Both platforms have a green trim line with a black border and mosaic name tablets reading "GREENPOINT AVE." in white sans-serif font on a black background and green border. Directly below the trim line are tile name captions reading "GREENPT" in white lettering on a black background. Directional tile signs are below some of the name tablets.
The tiles were part of a color-coded tile system used throughout the IND. The tile colors were designed to facilitate navigation for travelers going away from Lower Manhattan. Because the Crosstown Line does not merge into a line that enters Manhattan at either end, all stations on the line had green tiles. Green I-beam columns run along both platforms at regular intervals, alternating ones having the standard black name plate in white lettering.

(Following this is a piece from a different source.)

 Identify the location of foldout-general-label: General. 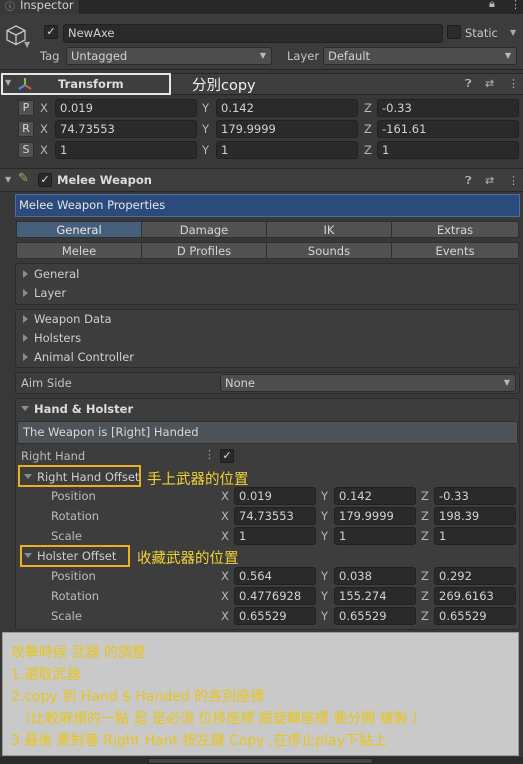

This is the northernmost station on the IND Crosstown Line in Brooklyn. To the north, the line goes under Newtown Creek into Long Island City, Queens.

===Exits===
The station's full-time entrance/exit is at the south end, which is the more heavily used of the station's two entry-exit points. The large mezzanine above the platforms and tracks has three staircases to each side with directional mosaics reading "Brooklyn" and "L. I. City and Jamaica" and green columns. Outside the turnstile bank, there is a token booth and three staircases going up to all corners of Manhattan and Greenpoint Avenues except the northeast one. G trains, which are about half the length of the 600 ft platform, stop near the south end of the station.

Both platforms have an unstaffed, same-level fare control area at their north ends. Each side has one exit-only turnstile, two High Entry/Exit Turnstiles, and one staircase going up to the south side of India Street and Manhattan Avenue. The one on the Queens-bound side goes up to the southeast corner while the one on the Church Avenue-bound side goes up to the southwest corner.